The release this week of Microsoft’s first truly native Outlook app for Android and iOS has earned the company accolades and could be a sign its mobile strategy is finally getting on track.
“Microsoft is absolutely doing the right thing putting these important and popular applications on Android and iOS,” said IDC analyst Al Hilwa. “An increasing number of users of these products already use multiple devices, and it is valuable for them to be able to move across platforms with the same tools.”
The new app, released for iOS and in preview mode for Android, is technologically and stylistically different from Outlook.com, Microsoft’s mobile front-end for its Web-based email service. It’s also very different from the Outlook Web App, with which users of Exchange and Office 365 access their business accounts.
It’s not an original Microsoft product, having been acquired last December in the buyout of mobile developer Accompli. As such, it doesn’t yet support all the features of Outlook for Windows. In a statement, Microsoft acknowledged that both versions of the app currently lack the full range of support for Exchange ActiveSync administrative tools, particularly the ability to remote-wipe an entire phone if it’s lost or stolen (for now, it supports remote-wipe of email accounts and their stored attachments).
But the software is drawing praise nonetheless, helping transform the perception of Microsoft as an also-ran in mobile technology.
The Wall Street Journal’s Joanna Stern called the new Outlook’s integration of mail and calendar functions “freedom.” At Time.com, Dan Kedmey wrote, “Microsoft freed Outlook email from the confines of the office PC.” And over at The Verge, Vlad Savov called the iOS version of Outlook “my best pick for reading Gmail on an iPhone today.”

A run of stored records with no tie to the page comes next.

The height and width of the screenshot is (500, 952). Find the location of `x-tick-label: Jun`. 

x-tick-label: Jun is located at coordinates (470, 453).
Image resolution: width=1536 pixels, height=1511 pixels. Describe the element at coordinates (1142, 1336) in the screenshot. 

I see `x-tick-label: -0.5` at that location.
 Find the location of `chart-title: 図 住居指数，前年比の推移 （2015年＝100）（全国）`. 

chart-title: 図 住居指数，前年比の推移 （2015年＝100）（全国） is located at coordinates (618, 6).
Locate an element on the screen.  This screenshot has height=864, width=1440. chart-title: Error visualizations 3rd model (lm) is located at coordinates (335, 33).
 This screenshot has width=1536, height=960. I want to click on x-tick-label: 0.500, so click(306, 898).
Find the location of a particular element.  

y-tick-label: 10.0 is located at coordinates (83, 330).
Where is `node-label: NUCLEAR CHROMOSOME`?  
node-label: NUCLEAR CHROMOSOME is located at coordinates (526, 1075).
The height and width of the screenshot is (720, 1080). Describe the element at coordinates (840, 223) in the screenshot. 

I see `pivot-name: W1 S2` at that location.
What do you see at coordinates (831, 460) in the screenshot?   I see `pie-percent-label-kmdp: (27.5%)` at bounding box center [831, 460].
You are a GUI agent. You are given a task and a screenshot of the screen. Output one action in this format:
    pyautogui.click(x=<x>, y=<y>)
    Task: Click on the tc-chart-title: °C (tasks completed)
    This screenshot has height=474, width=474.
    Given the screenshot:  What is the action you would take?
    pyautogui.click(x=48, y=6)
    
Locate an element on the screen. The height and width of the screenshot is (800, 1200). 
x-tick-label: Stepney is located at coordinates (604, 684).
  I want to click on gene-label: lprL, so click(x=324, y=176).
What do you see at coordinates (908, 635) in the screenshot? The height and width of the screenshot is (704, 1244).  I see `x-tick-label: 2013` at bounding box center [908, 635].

“By the looks of it the best features are still there,” wrote Derek Walter at Macworld.
In tests, we noticed the app may have difficulty connecting to some hosted Exchange accounts. And while it does sync calendar data from multiple accounts, including from Gmail, iCloud, and Yahoo, the new Outlook app omits some of the extra properties that Outlook 2013 attaches to events—for example, color-coded categories and the distinction between an appointment (pertaining to one person) and a meeting (involving several).
Yet as one hopeful user noted in Microsoft’s Office Blog, “Hey, it’s a preview.” If you were to gather all the public reaction into a single room and listen to it all at once, it might just sound like applause.
Reticle Research principal analyst Ross Rubin noted that the new Outlook would be far from Microsoft’s first successful cross-platform app, noting the success of Skype and the recent Office apps for iOS and Android. This latest release, if it follows in their wake, could bring in some revenue that Microsoft missed out on by not releasing Windows Phone sooner.
“While [CEO] Satya Nadella emphasized at the Windows 10 event that Microsoft devices will continue to be the targets for the best experience for its services, he’s intent on making those cloud-based services available on other platforms. And client apps are the gateways to those services,” said Rubin.
Hilwa believes that Office’s growing strength will give Microsoft more bargaining power as it negotiates with Google and Apple for resources and support. You can imagine a meeting today, he said, where Microsoft advises Apple to increase its support for iTunes in Windows if it wants to see support for Skype, Minecraft, or Office in iOS.
“Microsoft building Office into a cross-platform brand, that customers demand, is in the same vein as building out other popular consumer assets like Xbox, Skype, and Minecraft,” Hilwa said.
Microsoft’s broader goal is helping customers be more productive, no matter their location or device, a Microsoft spokeswoman said.
“Thursday’s announcement is a good example of how Microsoft is doing [this] on an up-to-date basis via the cloud, along with expanding the way people can access their Office apps on their PC, Mac, tablets, and phone,” she said.
She essentially agreed with Rubin’s point that multiple client apps give users more choices, though they all lead to the same services.
It’s difficult to deny that, with a relatively small investment of cash, Microsoft has taken one of its oldest and most tarnished brands and, in less than two months’ time, converted it into one of its strongest mobile assets.